Stimulators: One of the most common ways to activate pathways in a brain slice is to electrically stimulate the tissue using a bipolar or concentric electrode, usually no more than 250 μm in diameter. Simple stimulating electrodes can be made by twisting small gauge (22-30 ga) teflon-coated platinum wire together, cutting the ends flush with a sharp razor, attaching it to a twisted pair of wires that go to the stimulator, and inserting the platinum end through a fire-polished Pasteur pipette until the ends stick out of the pipette. A small drop of glue at the end of the pipette will help hold the wires in place. Commercial electrodes are also available in a variety of sizes and configurations from several vendors. The basic requirement for the stimulator is that the current (or voltage) and pulse duration be controlled. Typical pulse durations are 0.05 to 0.2 msec per stimulus. Voltages range from <1 to ~100 V, or if using constant current pulses, from 10’s of μA up to about 1 mA. Stimulus parameters are highly dependent upon the tissue type as well as the electrode configuration.

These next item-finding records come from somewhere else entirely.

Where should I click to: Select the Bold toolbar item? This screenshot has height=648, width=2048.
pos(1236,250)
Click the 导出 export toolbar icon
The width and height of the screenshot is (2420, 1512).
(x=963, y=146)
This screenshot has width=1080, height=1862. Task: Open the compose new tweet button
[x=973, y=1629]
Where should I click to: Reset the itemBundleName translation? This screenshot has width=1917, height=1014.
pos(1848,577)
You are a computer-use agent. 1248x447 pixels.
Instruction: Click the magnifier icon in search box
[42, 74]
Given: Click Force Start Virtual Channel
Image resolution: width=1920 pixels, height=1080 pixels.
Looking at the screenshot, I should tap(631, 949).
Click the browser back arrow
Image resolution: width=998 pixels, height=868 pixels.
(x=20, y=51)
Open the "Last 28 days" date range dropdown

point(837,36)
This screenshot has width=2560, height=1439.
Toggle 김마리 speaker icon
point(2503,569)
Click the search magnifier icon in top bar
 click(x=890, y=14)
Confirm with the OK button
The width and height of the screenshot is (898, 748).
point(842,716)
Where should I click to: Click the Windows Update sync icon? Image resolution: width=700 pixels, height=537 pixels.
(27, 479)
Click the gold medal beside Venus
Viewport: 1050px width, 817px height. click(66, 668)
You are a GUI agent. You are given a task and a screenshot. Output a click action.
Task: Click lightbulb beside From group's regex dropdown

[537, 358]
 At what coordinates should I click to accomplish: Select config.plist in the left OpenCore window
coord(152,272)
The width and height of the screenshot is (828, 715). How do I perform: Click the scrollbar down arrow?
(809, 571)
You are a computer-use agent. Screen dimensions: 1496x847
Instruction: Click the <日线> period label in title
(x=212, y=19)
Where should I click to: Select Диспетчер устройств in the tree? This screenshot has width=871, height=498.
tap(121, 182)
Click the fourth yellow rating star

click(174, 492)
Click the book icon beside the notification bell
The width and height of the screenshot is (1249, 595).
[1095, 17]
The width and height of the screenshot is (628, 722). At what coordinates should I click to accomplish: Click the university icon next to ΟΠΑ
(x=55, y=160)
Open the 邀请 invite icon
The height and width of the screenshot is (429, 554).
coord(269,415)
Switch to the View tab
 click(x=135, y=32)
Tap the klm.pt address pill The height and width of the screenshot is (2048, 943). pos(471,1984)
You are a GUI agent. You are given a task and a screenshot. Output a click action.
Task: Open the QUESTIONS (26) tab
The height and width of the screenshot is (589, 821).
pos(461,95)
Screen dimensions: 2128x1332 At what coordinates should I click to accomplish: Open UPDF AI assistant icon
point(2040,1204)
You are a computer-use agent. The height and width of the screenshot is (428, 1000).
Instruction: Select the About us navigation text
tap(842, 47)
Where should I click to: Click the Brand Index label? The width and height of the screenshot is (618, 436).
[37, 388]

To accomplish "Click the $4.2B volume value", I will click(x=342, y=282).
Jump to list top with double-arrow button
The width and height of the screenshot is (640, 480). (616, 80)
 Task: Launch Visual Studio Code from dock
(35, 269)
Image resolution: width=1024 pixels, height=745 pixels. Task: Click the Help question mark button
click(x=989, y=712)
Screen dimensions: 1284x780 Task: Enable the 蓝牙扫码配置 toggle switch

The stimulator hardware consists of the pulse generator (this can be a computer or a stand-alone unit), along with an isolation unit that drives the electrode through a circuit that is electrically isolated from the rest of the setup. This isolation occurs either through an optical coupler, or a transformer. The output of the isolation unit should not be grounded.

Pipette puller: The preparation of the patch pipettes requires a puller suited to the purpose. Modern pullers are microprocessor-based devices that can create a pair of patch pipettes from glass blanks by heating the glass with either a filament or a laser, and cooling the glass with a jet of air. The choice of puller is not critical, as long as it is easy to modify the pulling pattern of heating and cooling and force. With some pullers it may also be necessary to have a microforge to fire-polish the tips of the electrodes. We have not found this necessary with a laser puller.

Slicers: The preparation of brain slices requires a slicer. To minimize damage to the tissue, slicers that use a vibrating blade that can be advanced through the tissue with a controlled rate, oscillation speed and distance, and angle, seem to work best. The slicer should be dedicated to brain slice preparation, as contamination with fixative or chemicals that might be encountered during histological processing is not conducive to the preparation of healthy, living brain slices.

Water filtration system: It is extremely important to have high quality water when preparing solutions for brain slices and patch clamp recordings. Contamination of the water used to make solutions by water treatment chemicals, bacteria, or various ions and salts that may be accumulated along the way, can lead to unexpected results and complications. The type of filtration system that is needed depends on the quality of water that is available to feed the system. For example, if your building provides reverse-osmosis treated water to each lab, then the system can be limited to the filter components needed to polish the water to a high quality. However, if you only have utility supplied water, you may need a reverse osmosis unit to generate a local supply that can be used to feed the polishing system. In our opinion, simple steam distillation of water is not sufficient. In addition, the water should be filtered with a 0.22 μm tissue-culture grade filter at the last step prior to use. It is also possible to purchase water, although this would be an expensive option.